Herg ayağa kalktığında ancak Sigin’in beline kadar geliyor, ona uzun süre bakabilmek gerçekten büyük bir tahammül edebilme yeteneği istiyordu. Sigin hiçbir zaman düşüncesiz bir insan olmamıştı, eğildi ve pürüzsüz, düz bir taşın üzerine oturdu. Konuşmaya başladığında sesinde coşku veya üzüntüye dair bir işaret olmamasına rağmen aynı karmaşık düşünceler ondada vardı, bu belliydi, “Senin hissettiklerinin aynılarını, belki daha olgun hallerini bende hissediyorum, bununla yaşamak zor. Bilme ihtiyacı bizim yaratılışımızın köklerinde yoktu, babamız bunu hissetmiyor fakat bizim yaratılışımızdaki beşeriyetin kirliliği onun yüreğine sancılar veriyor, bunu biliyorsun. İşte o gün geldi, ölümlülüğün çamurunun karıldığı yerin bilgeliğine ulaşma, beynimizdeki boşluğu doldurma vakti geldi ve bundan ötürü babam konuşmalarımızda senin yanımızda olman gerektiğini düşünüyor”
Bu garip bir sürpriz sayılırdı, bugüne kadar ancak çocukluğunun gereğini yerine getirerek bu diyarın tüm bilgeliğine muktedir olmaya çalışırken büyüklerin meclisinde, onların düşünceleri ışığında düşüncelerini yönetmek zorlayıcı ve korkutucu olabilirdi.
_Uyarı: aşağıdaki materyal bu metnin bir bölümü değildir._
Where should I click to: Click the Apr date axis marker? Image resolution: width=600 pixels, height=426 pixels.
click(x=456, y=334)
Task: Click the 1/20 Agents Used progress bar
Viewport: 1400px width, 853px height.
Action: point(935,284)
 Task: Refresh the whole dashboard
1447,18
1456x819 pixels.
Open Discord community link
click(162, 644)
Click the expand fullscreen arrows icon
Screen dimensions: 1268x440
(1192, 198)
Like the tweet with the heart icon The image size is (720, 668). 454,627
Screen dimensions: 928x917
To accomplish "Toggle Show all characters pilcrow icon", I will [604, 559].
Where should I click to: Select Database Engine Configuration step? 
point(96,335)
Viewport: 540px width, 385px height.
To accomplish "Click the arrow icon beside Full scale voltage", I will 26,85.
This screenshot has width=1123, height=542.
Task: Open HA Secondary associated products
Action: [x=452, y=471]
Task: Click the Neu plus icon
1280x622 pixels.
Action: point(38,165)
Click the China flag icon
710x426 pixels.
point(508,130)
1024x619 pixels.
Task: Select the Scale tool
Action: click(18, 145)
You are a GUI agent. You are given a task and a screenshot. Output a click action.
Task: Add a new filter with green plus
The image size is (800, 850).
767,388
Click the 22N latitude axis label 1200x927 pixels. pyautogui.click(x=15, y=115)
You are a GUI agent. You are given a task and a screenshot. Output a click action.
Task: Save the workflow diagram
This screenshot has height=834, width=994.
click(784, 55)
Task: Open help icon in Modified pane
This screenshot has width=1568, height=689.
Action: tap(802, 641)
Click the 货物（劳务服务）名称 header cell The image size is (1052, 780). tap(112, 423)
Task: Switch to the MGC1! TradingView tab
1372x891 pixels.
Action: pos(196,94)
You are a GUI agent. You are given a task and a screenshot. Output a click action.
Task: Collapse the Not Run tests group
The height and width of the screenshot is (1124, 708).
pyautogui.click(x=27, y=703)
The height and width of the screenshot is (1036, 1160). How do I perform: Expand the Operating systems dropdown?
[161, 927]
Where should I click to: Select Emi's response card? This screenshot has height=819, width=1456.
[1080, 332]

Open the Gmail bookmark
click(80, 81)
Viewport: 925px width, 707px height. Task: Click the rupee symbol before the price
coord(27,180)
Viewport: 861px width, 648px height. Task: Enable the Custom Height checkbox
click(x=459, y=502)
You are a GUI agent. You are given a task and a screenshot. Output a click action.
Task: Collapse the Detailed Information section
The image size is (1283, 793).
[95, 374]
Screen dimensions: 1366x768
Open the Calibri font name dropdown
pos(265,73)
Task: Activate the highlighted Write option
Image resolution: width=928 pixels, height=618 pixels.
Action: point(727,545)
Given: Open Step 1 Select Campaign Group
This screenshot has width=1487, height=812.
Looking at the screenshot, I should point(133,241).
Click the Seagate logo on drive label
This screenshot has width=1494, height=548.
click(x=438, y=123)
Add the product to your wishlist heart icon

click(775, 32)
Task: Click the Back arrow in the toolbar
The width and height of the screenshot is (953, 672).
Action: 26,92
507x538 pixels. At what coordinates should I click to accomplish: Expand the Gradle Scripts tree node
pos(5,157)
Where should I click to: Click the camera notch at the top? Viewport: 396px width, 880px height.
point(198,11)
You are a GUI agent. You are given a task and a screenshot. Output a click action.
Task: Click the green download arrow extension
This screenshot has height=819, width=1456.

Herg, “Sizlerin arasında düşünmek ve kendime bir yol açmak için fazla küçük olduğumu düşünüyordum” dedi.
Sigin, oğlanın göz hizasına eğilerek konuşmaya devam etti. Bugünün özel bir gün olduğunu Herg anlamıyormuş zannediyor gibiydi, ama belki de anlamadığı başka bir şeydi, dinlemeye devam etti. “Önemli olan düşünceler değil. Babamız bundan dolayı bir yolculuğun hazırlığına aniden başladı ve bu uzun süre boyunca bize bilgelik edebilecek kimse olmayacak, her insanın düşünceleri kontrollü olamayacak kadar dağılabilir. Bundan dolayı babamız her oğlu, her kızı ile konuşmak istiyor.”
“Bu durumda benim babamın eteklerinin kenarında bilgeliğinin ışığında aydınlanmam ve bilgeliğinin ışığında kör olmamam için gölgelenmem gerekiyor, ben hazırım ağabey.” dedi Herg. “Yüceler yücesi babamız nerede?”
“Şu an yalnız, büyük tepenin üzerinde, karşıdaki dağları izliyor ve kendine bir yol arıyor, düşüncelere dalıyor ve bir anda çıkıyor. Onun huzurunu bozan varlıklar, biz düşünmeyi bilmeyen, aklı karışan ve yanlışlar yapan oğullarıyız, bundan dolayı onun dizlerine varmalı, bilgeliğinin son damlasını içmeliyiz. Bu fırsatı kaçırırsan, o dönene kadar zihnini serinletmek için bir yol bulamayabilirsin ve bu nedenle kendini deliliğe teslim eden kardeşlerimiz olduğunu asla unutmamalısın, bu bir lütuf.” diye öğüt verdi Sigin. Düşüncesinin bu kadar berrak olması, kelimeleri ve konuşmalarının mükemmelliği onu bilge bir kişilik yapabiliyordu. Herg bu kadar berrak düşünemiyor, düşündüklerini anlatmakta zorluk çekiyor ve bundan dolayı kendini kötü hissedebiliyordu.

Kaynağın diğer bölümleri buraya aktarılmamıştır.